This included my Red Dragon camera, three prime lenses, a Canon 5D, card cases, tripod, batteries, and a shoulder mount. Here is my review of the pack.

Camera Backpack For Outdoors

To get this full kit into the backcountry at Syncline in Hood River, Ore., I needed a bigger than normal pack. The Reload ($250) delivered with 30 liters of capacity, a padded organizational main body, and expandable pockets.

dakine-camera-pack-compartments

Dakine is a stalwart pack-maker, and I have long loved the brand for its skate and snowboarding influenced designs. This was the first photo pack I have reviewed from the company.

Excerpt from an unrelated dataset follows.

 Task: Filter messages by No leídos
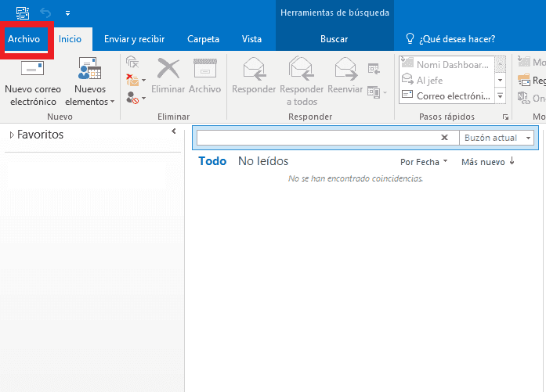coord(263,161)
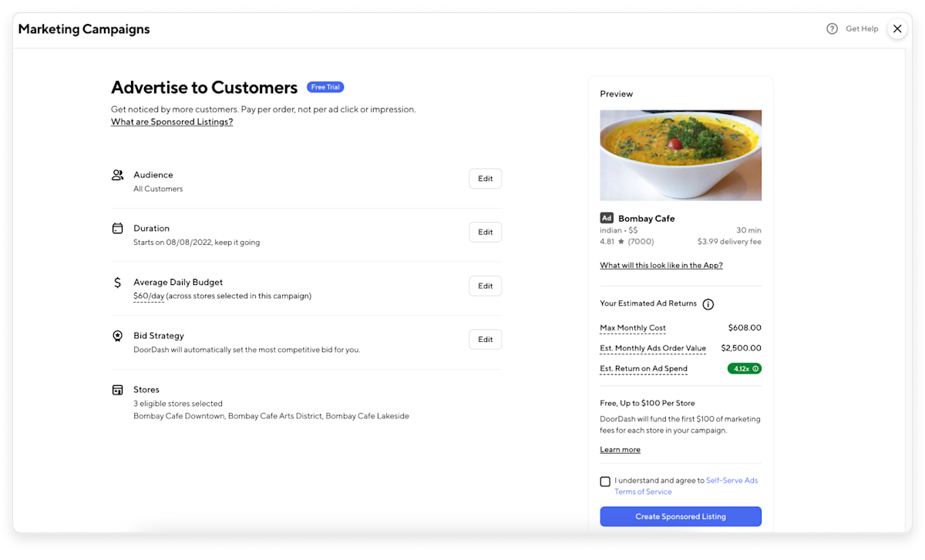Click the info icon next to Your Estimated Ad Returns

[x=708, y=303]
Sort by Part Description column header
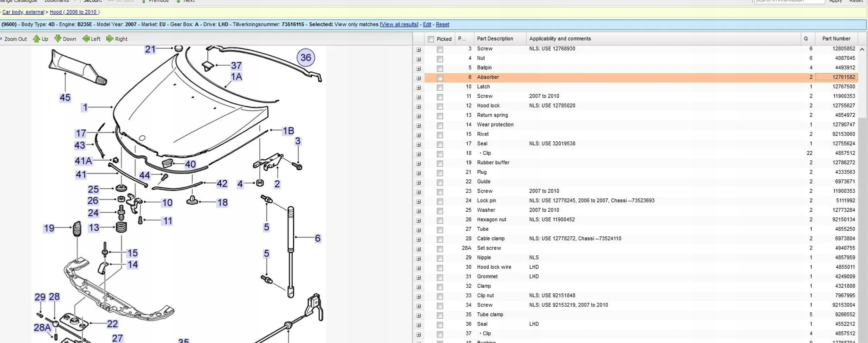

Overall, the Reload delivered as a gear hauler. It was comfortable on the bike as I pedaled more than 4 miles with my gear. Then, while shooting, it was easy to access a needed lens, card, or tripod as the shoot unfolded.

(Side note: We used a drone on this shoot, too, though it was hauled by an assistant in a hard-side Pelican pack.)

On the Dakine, a molded back panel and padded shoulder straps added comfort. It has sternum and hip belts to distribute the weight, and on the hips are little “holster” pockets for quick access to small items.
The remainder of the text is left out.